Research Article: Bottom-up, integrated -omics analysis identifies broadly dosage-sensitive genes in breast cancer samples from TCGA

Date Published: January 17, 2019

Publisher: Public Library of Science

Author(s): Bobak D. Kechavarzi, Huanmei Wu, Thompson N. Doman, Aamir Ahmad.


The massive genomic data from The Cancer Genome Atlas (TCGA), including proteomics data from Clinical Proteomic Tumor Analysis Consortium (CPTAC), provides a unique opportunity to study cancer systematically. While most observations are made from a single type of genomics data, we apply big data analytics and systems biology approaches by simultaneously analyzing DNA amplification, mRNA and protein abundance. Using multiple genomic profiles, we have discovered widespread dosage compensation for the extensive aneuploidy observed in TCGA breast cancer samples. We do identify 11 genes that show strong correlation across all features (DNA/mRNA/protein) analogous to that of the well-known oncogene HER2 (ERBB2). These genes are generally less well-characterized regarding their role in cancer and we advocate their further study. We also discover that shRNA knockdown of these genes has an impact on cancer cell growth, suggesting a vulnerability that could be used for cancer therapy. Our study shows the advantages of systematic big data methodologies and also provides future research directions.

Partial Text

The scientific literature is replete with papers highlighting the complex interplay between chromosomal instability, aneuploidy, and cancer (e.g. [1] [2] [3] [4]). Aneuploidy, the state of having other than the canonical or “euploid” number of chromosomes—for humans, 46—is with only rare exceptions (Downs syndrome, Trisomy 18) lethal in human embryonic development [5]. By contrast, aneuploidy is observed with very high frequency in cancer, leading the eminent German biologist Theodor Boveri to speculate as early as 1902 [6] that aneuploidy might have a causative role in the disease.

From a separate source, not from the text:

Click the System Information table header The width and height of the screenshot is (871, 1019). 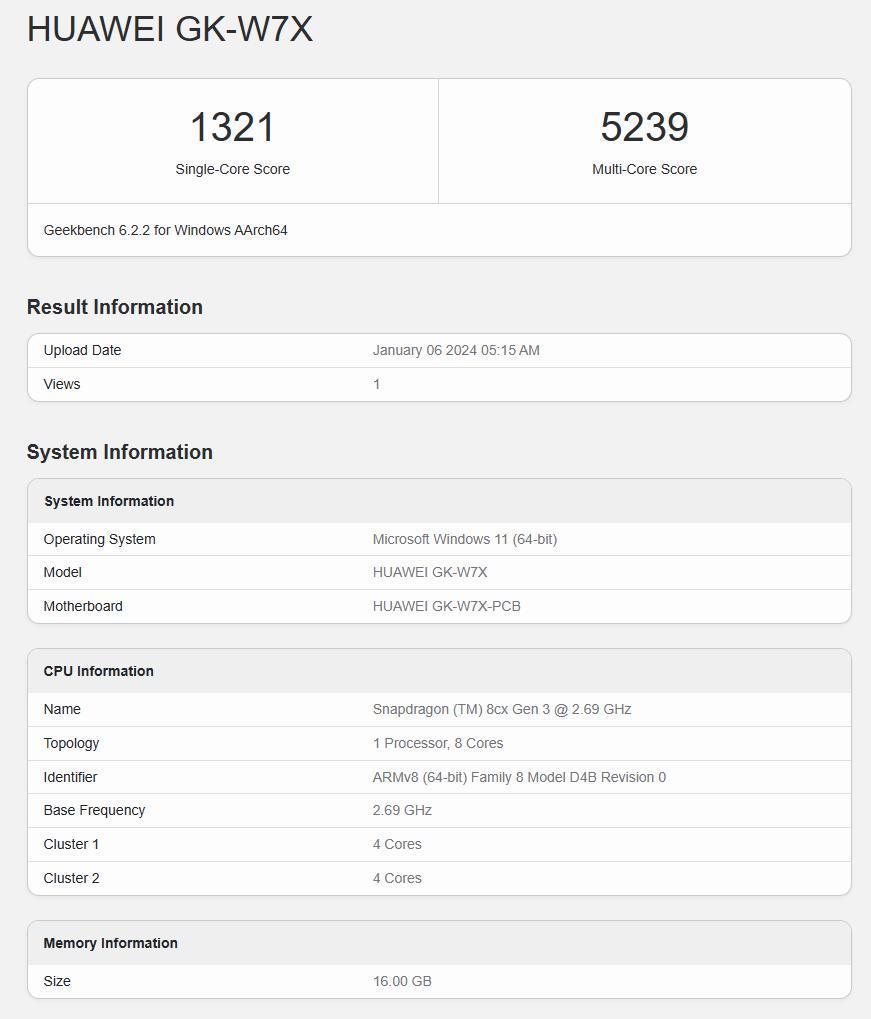(108, 501)
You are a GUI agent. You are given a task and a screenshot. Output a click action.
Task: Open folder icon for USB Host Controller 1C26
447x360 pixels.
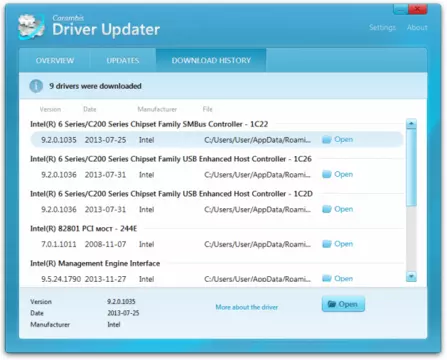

The data used in this study has been downloaded from multiple resources, including TCGA [17], Clinical Proteomic Tumor Analysis Consortium (CPTAC) [18], the Catalogue of Somatic Mutations in Cancer (COSMIC) [19], and Achilles short hairpin RNA or small hairpin RNA (shRNA) [20]. The data and processing approaches are briefly described below. Fig 1 illustrates the overall workflow.

In this paper we have shown that in the TCGA breast cancer cohort there is widespread dosage compensation for the extensive aneuploidy that is observed. The dosage of DNA does not generally correlate well with mRNA, nor does the latter correlate well with protein levels. A total of 11 genes show strong correlation across all features (DNA/mRNA/protein); analogous to that of a well-known oncogene HER2 (ERBB2). We refer to these genes as “Broadly Dosage-Sensitive Genes” or BDSGs. We note they are much less characterized in the literature as to their role, if any, in cancer. We advocate further study of BDSGs to better understand their potential effects on cancer. This may lead to new therapies for cancer or biomarkers for improved cancer detection.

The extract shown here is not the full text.